Items listed in a dataset:
--- Start ---

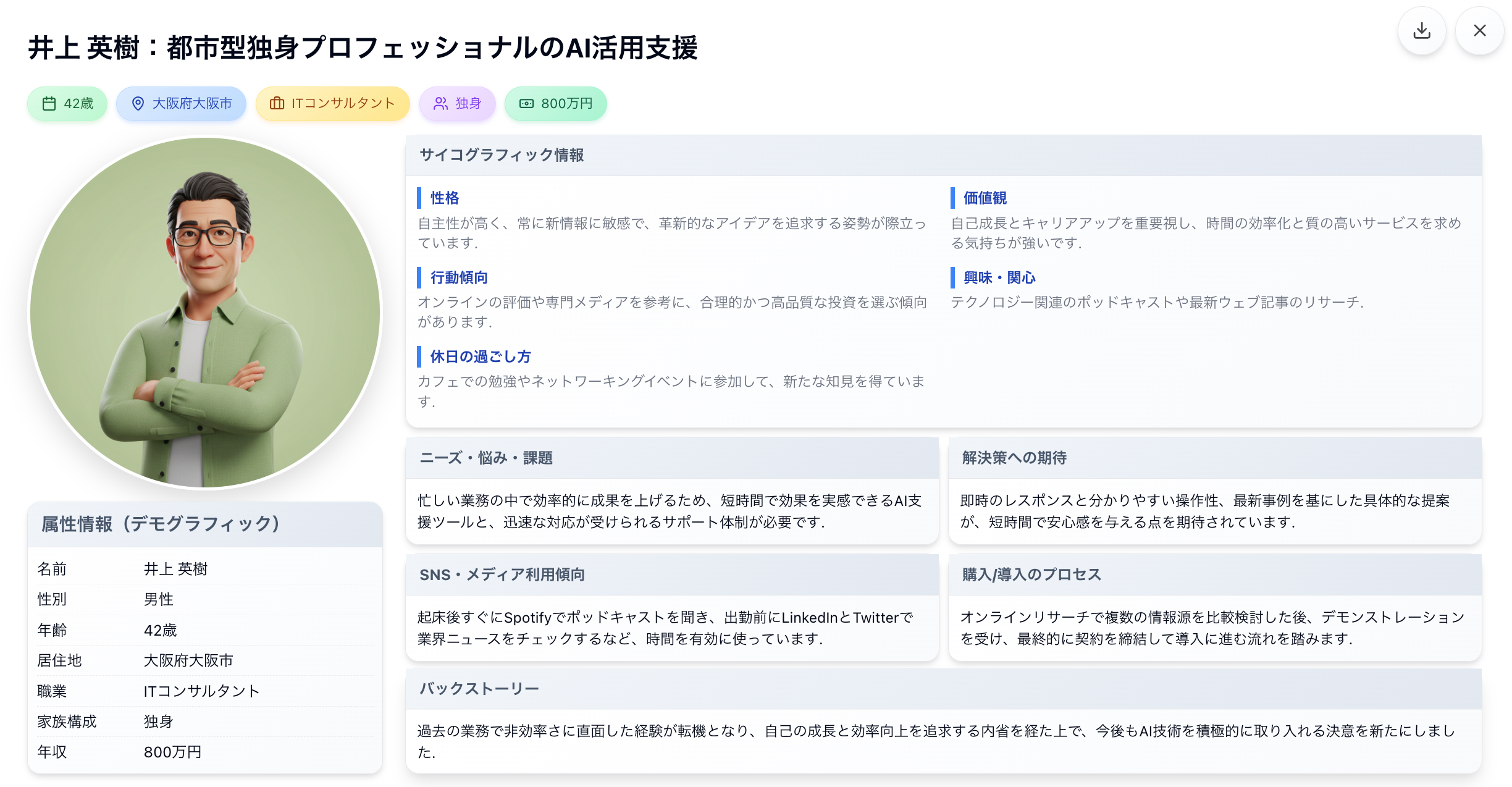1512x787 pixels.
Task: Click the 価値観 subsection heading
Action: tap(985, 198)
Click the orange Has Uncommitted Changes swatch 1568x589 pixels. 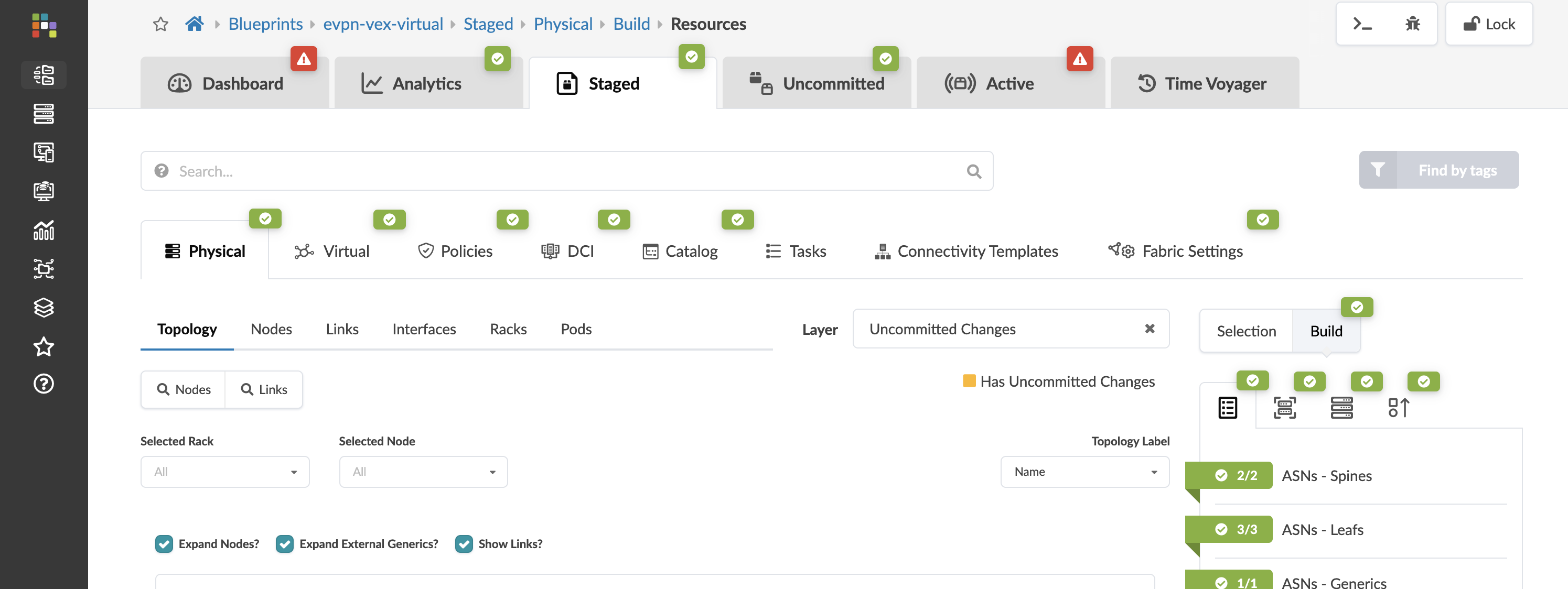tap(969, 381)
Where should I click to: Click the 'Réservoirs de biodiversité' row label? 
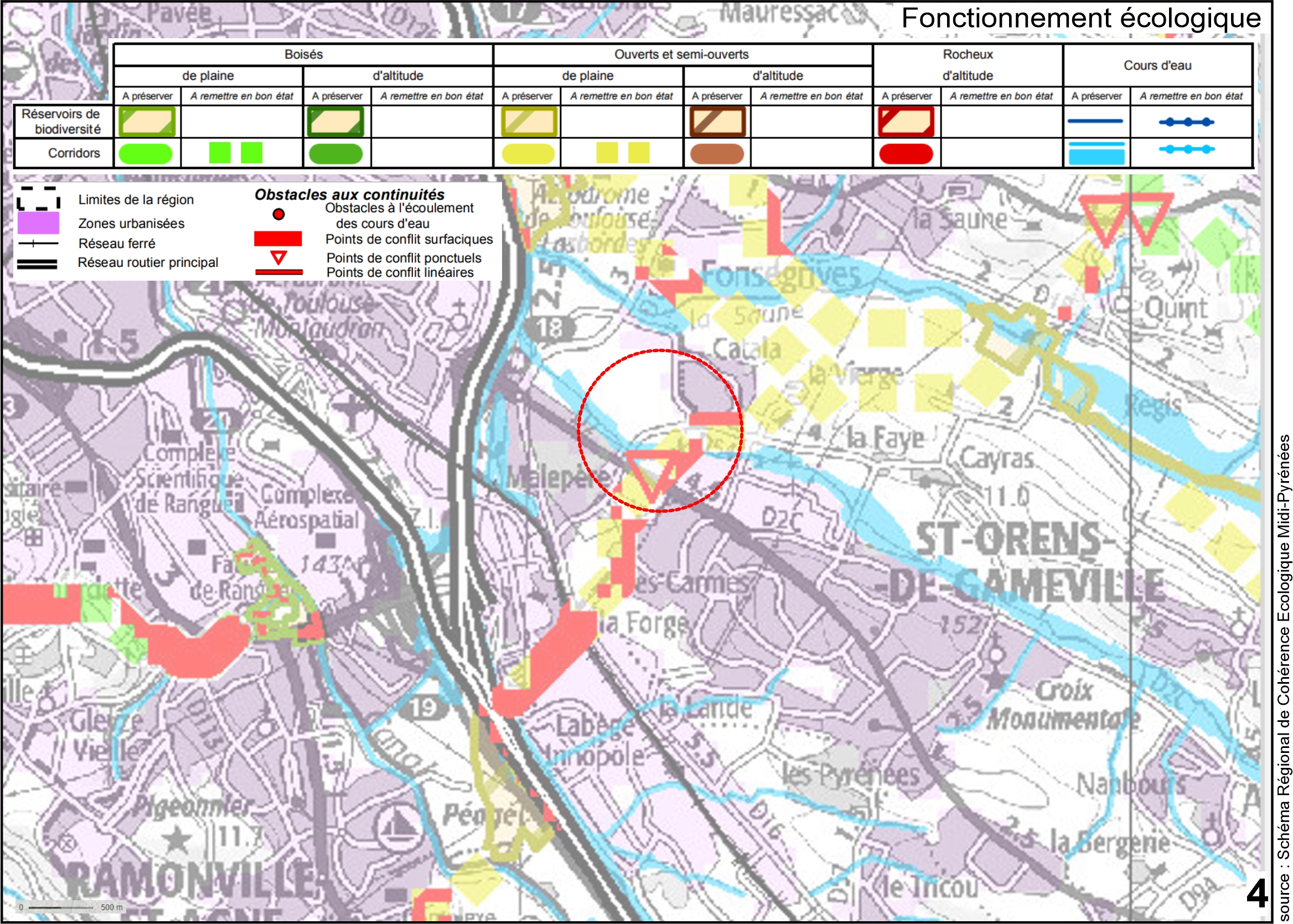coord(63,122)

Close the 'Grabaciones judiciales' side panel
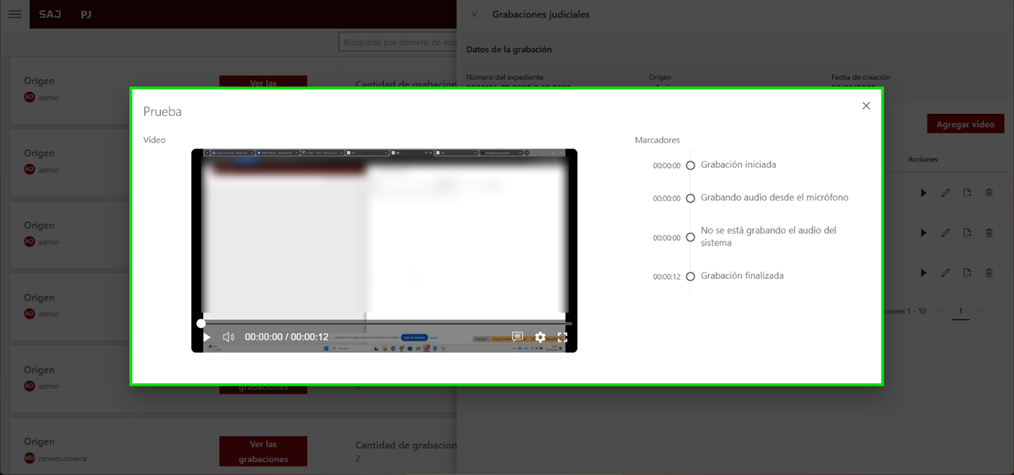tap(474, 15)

--- End ---

What the task asks:
Copy the material word for word, starting with the line that contains "Where should I" and going on through the end of the material. Leave the pictures out.

Output below:
Where should I click to: Click the 'Réservoirs de biodiversité' row label? 
coord(63,122)

Close the 'Grabaciones judiciales' side panel
tap(474, 15)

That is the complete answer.